(Records excerpted from a collection)
──────────

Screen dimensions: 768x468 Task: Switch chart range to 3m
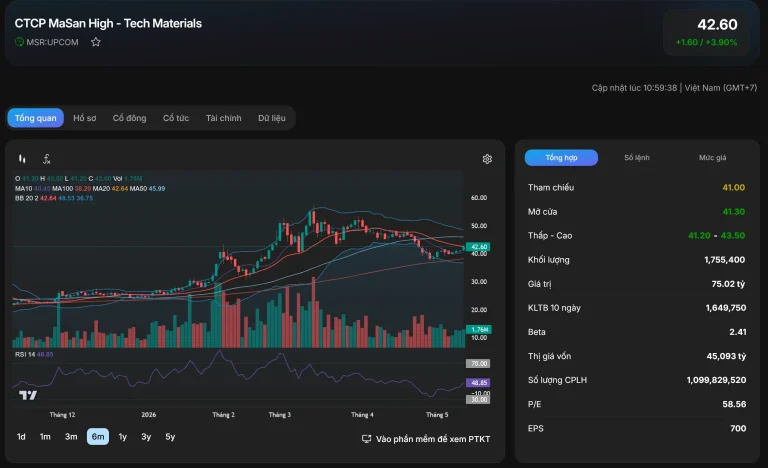click(x=71, y=437)
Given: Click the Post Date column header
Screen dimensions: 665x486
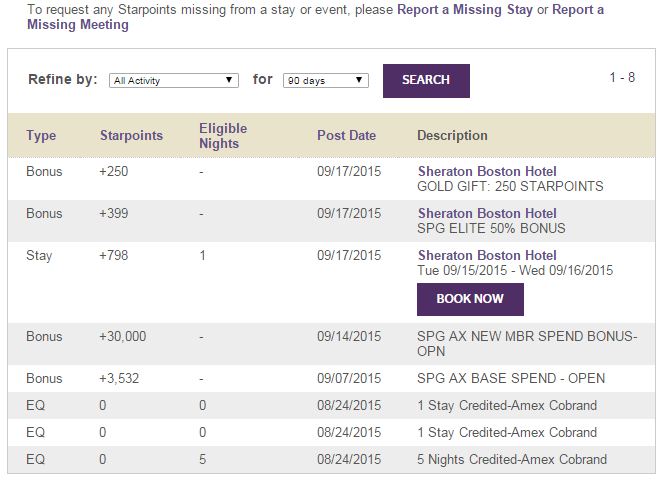Looking at the screenshot, I should click(x=346, y=136).
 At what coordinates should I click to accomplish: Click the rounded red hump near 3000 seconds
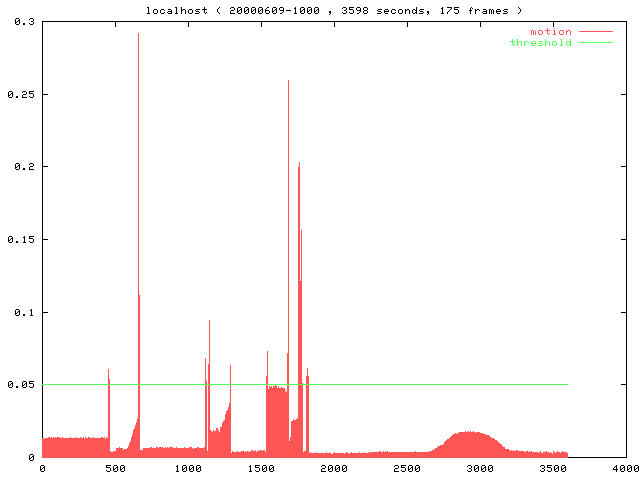[470, 445]
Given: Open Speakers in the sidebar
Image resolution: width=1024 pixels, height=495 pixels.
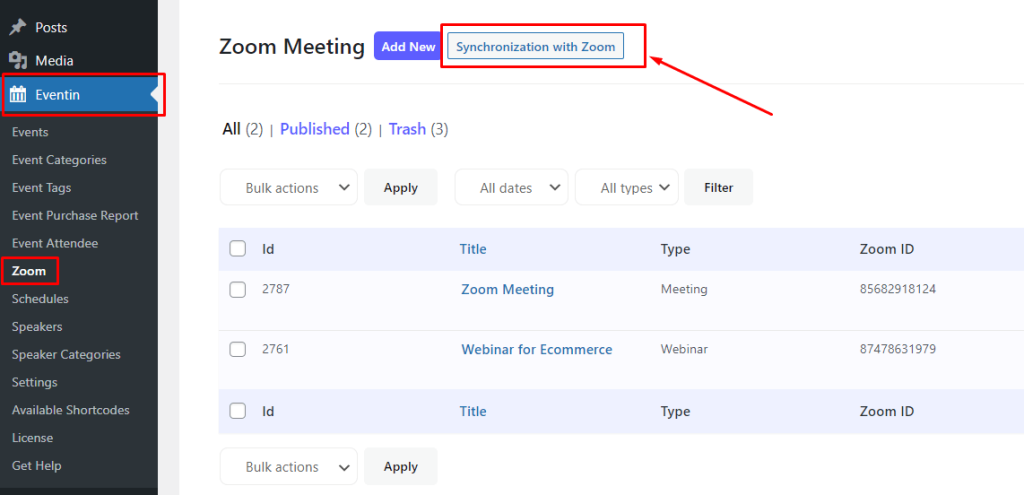Looking at the screenshot, I should pyautogui.click(x=37, y=327).
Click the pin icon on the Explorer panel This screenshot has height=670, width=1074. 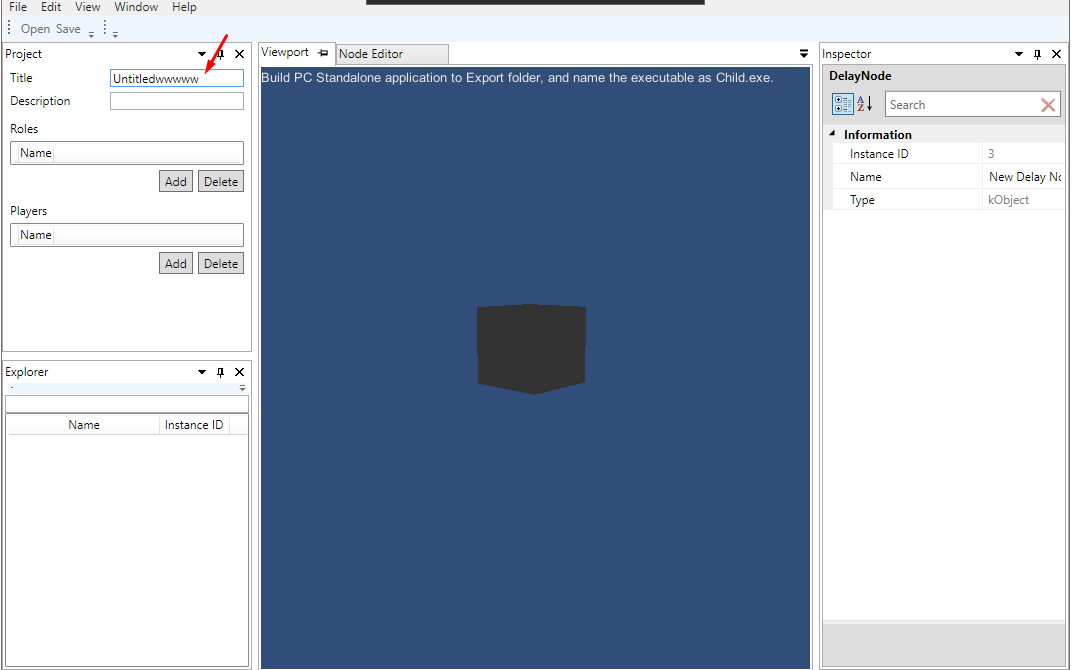click(220, 371)
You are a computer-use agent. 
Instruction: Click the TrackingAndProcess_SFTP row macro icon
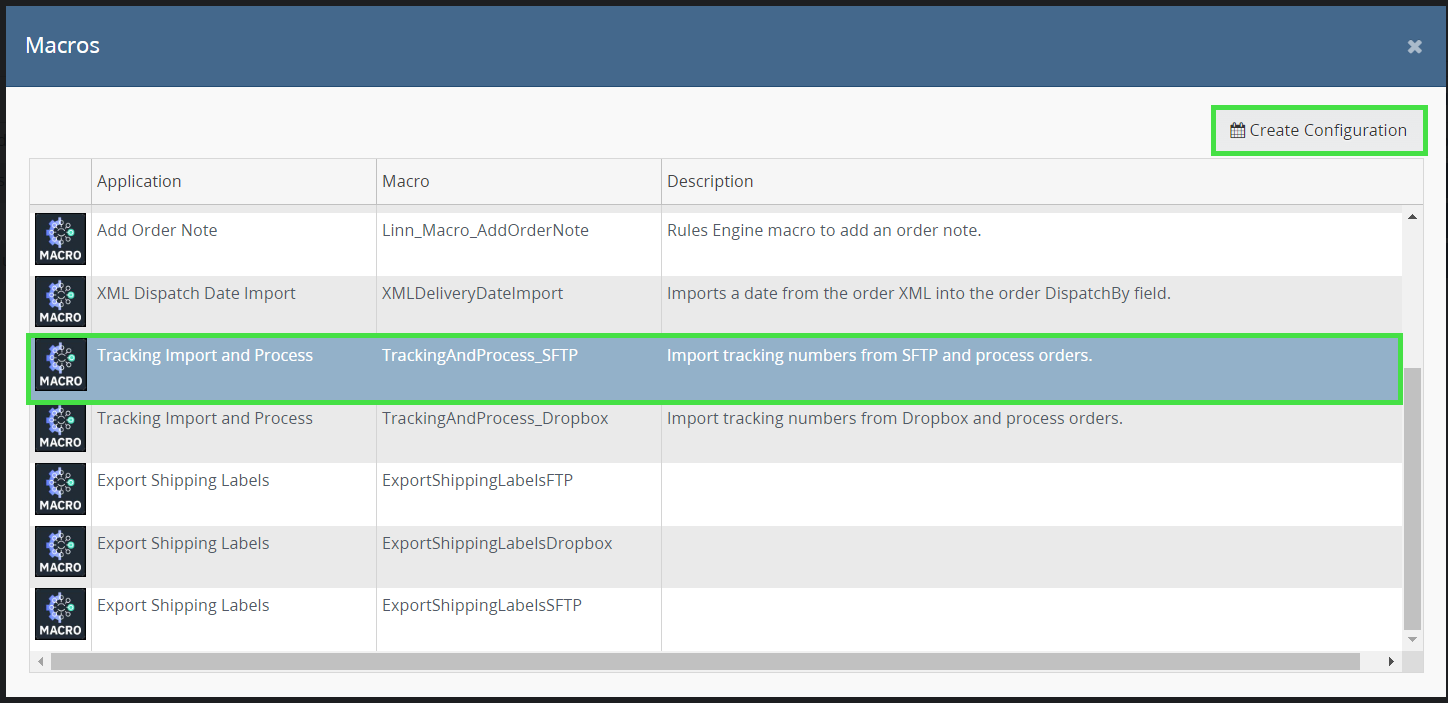[61, 364]
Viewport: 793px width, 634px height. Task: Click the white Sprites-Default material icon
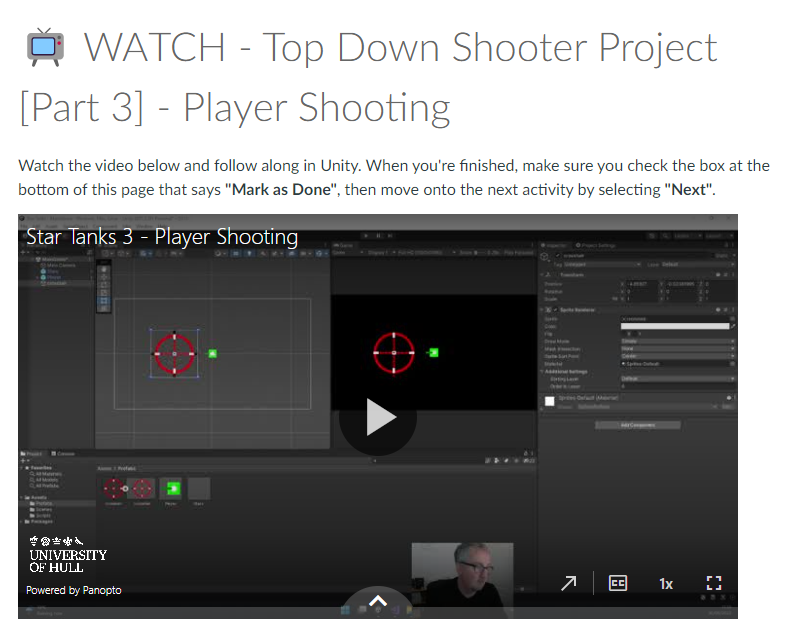[x=549, y=400]
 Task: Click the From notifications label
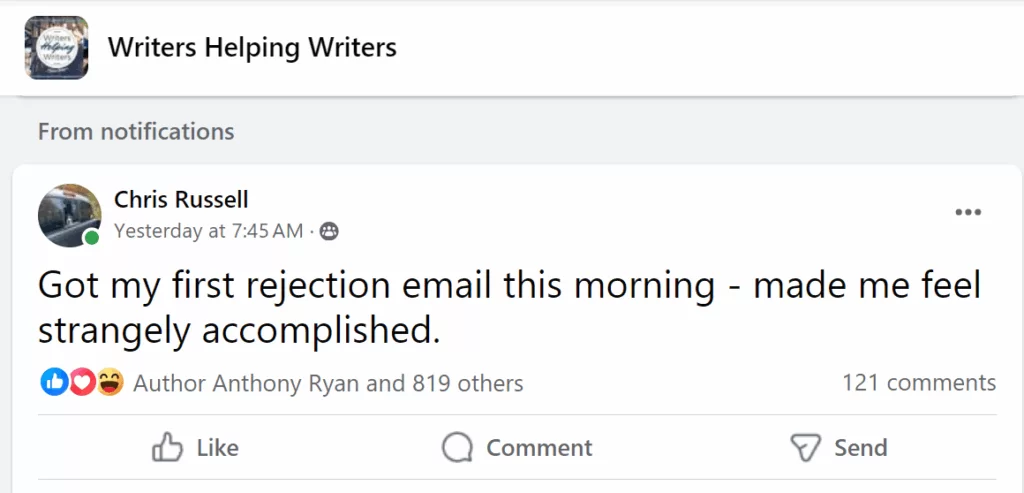tap(136, 131)
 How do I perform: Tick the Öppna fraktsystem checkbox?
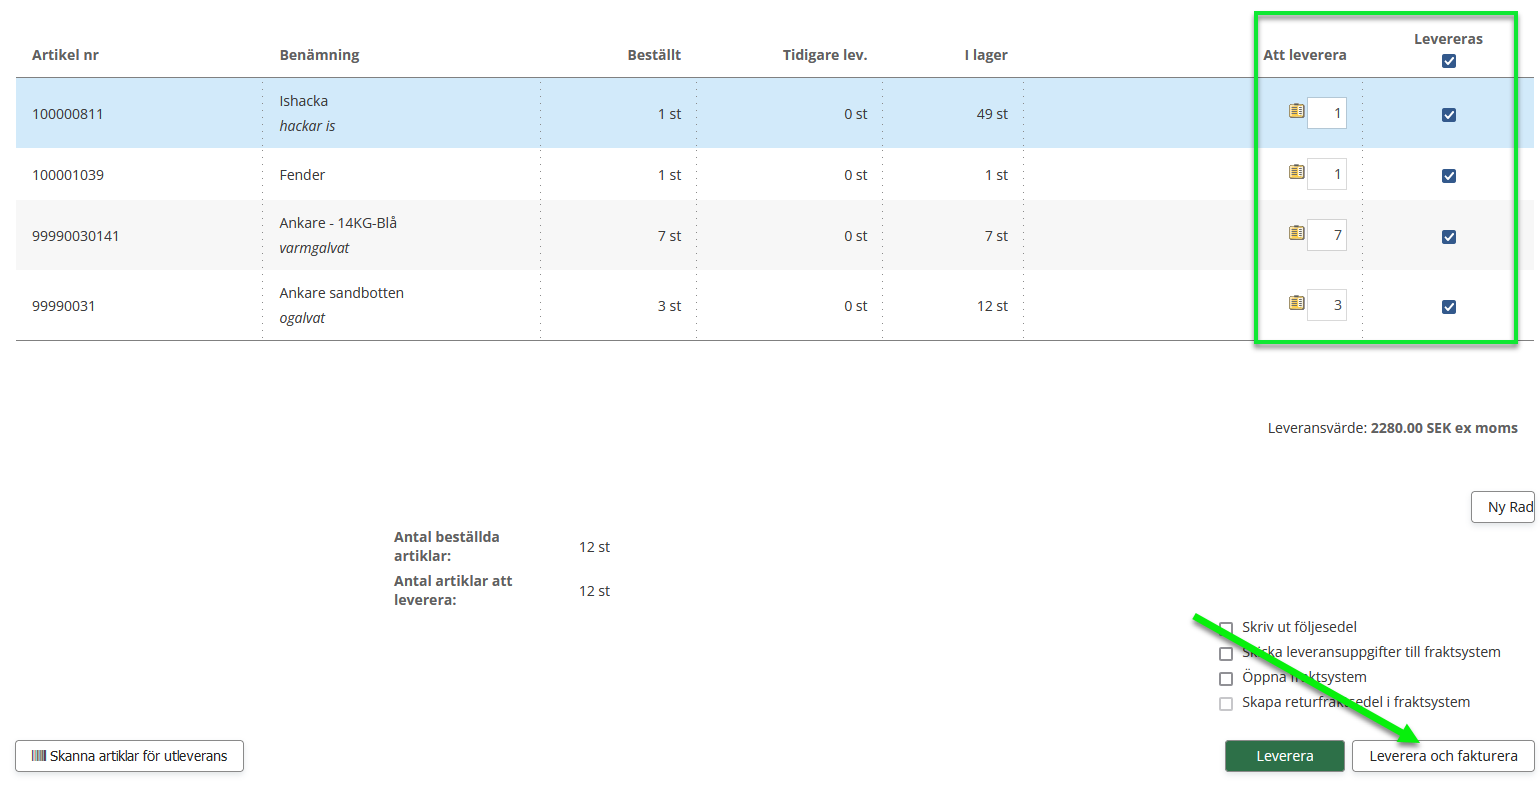pos(1226,679)
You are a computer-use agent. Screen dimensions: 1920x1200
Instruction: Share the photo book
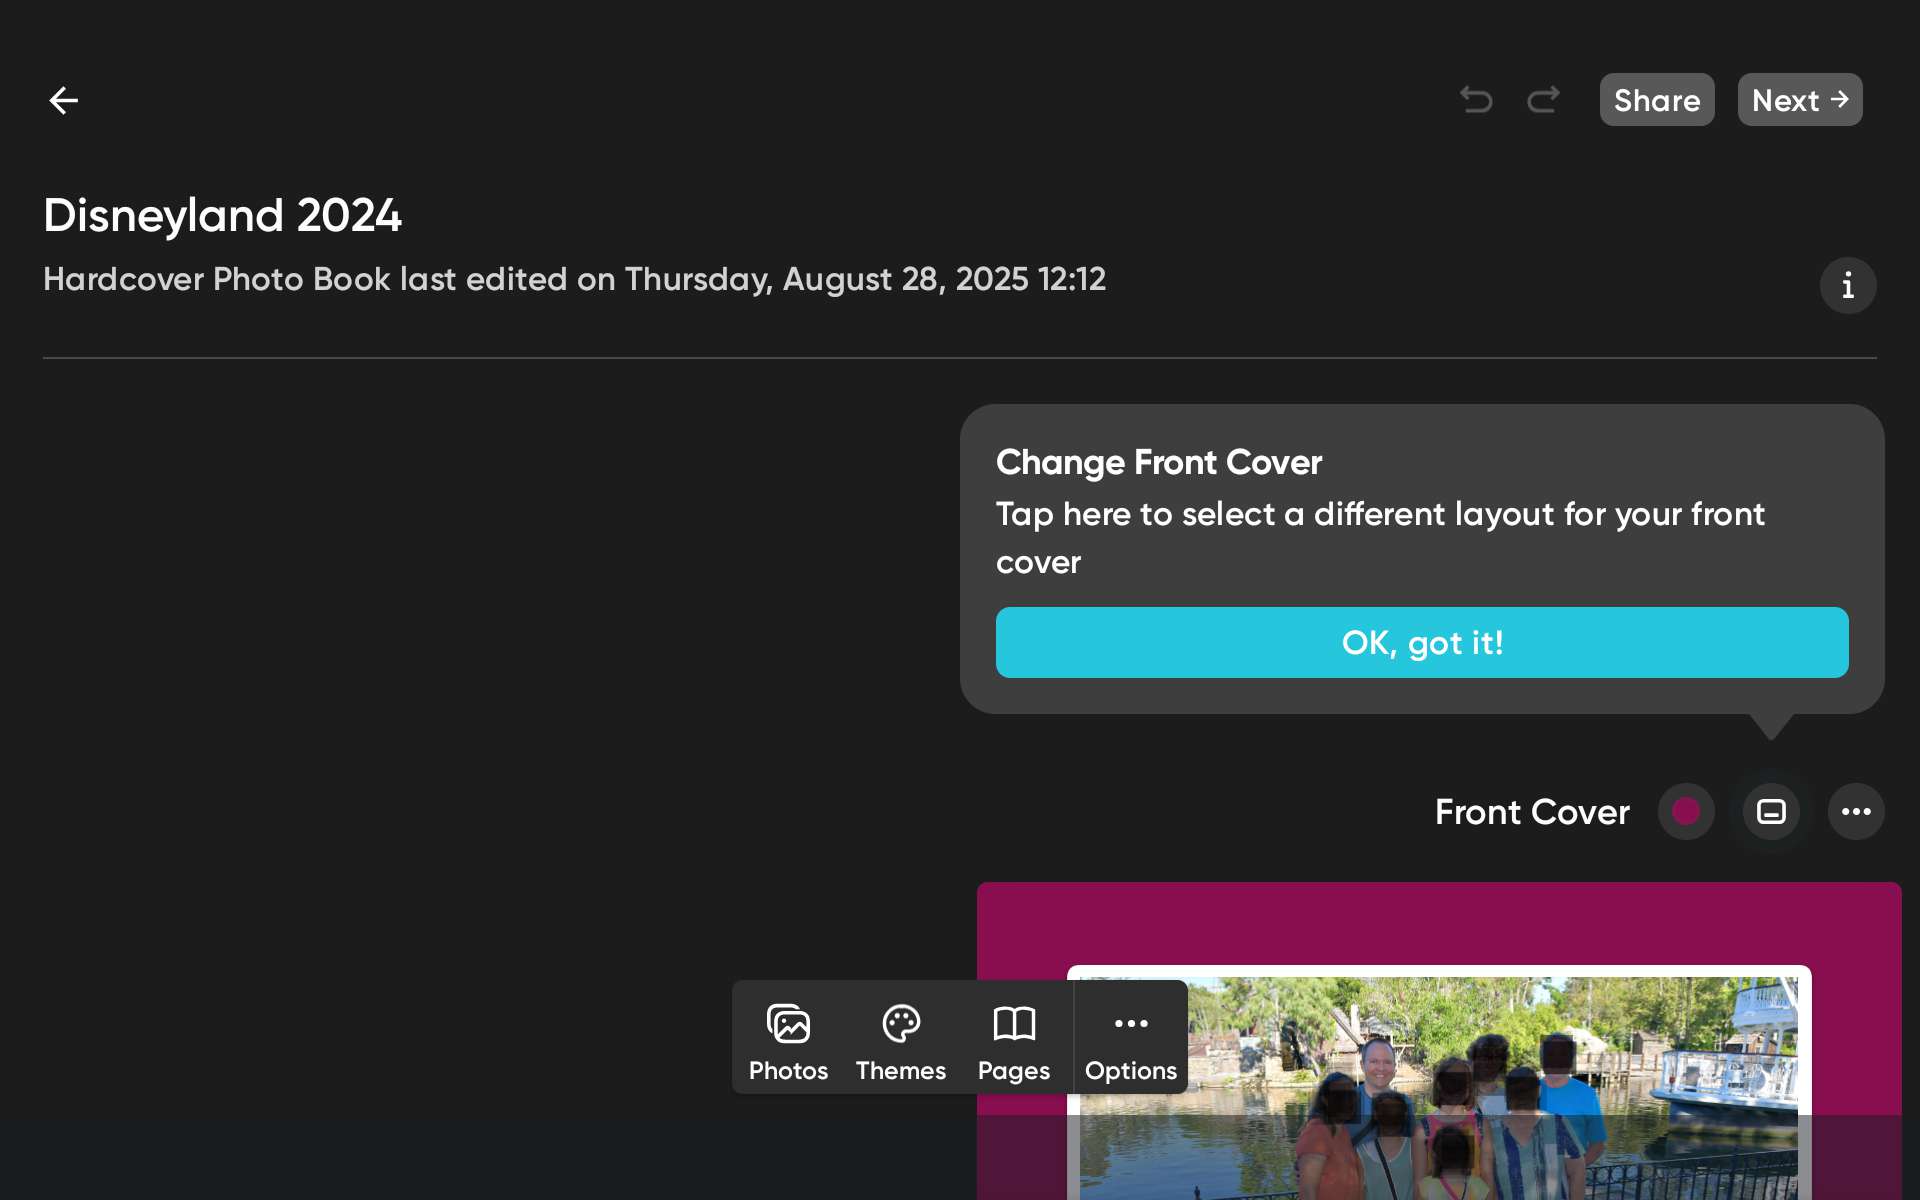tap(1656, 99)
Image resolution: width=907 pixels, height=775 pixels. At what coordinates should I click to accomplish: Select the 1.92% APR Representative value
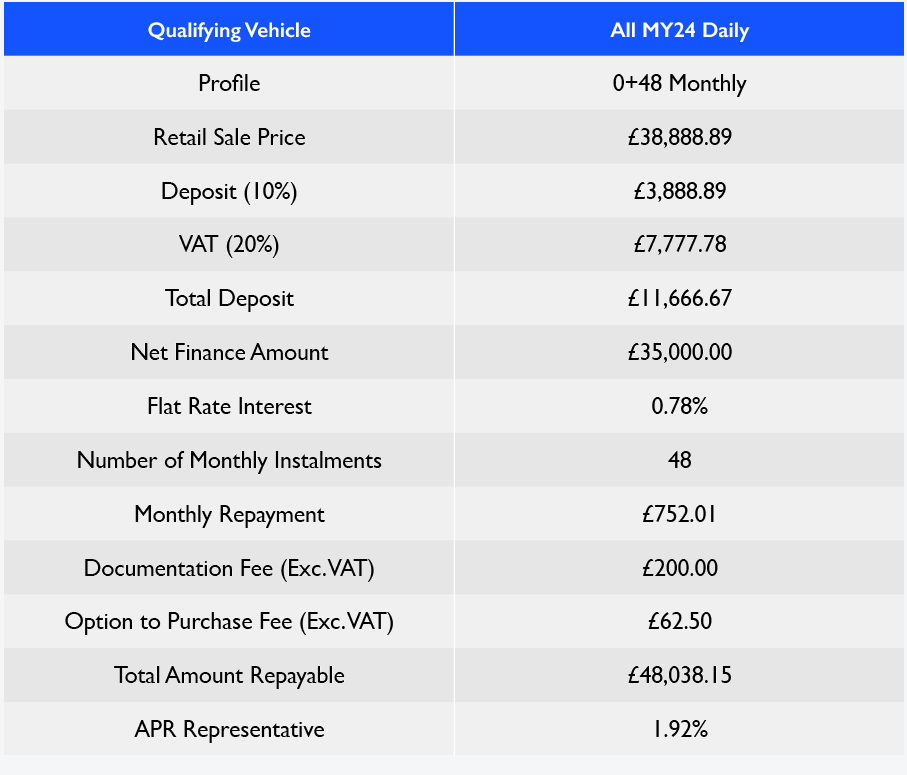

──────────

▶ [What needs to be done]: Retrieve each line from the records above where the word "agent" occurs.

▶ [Result of the exercise]:
You are a computer-use agent. 
You are a computer-use agent. Screen dimensions: 1920x1200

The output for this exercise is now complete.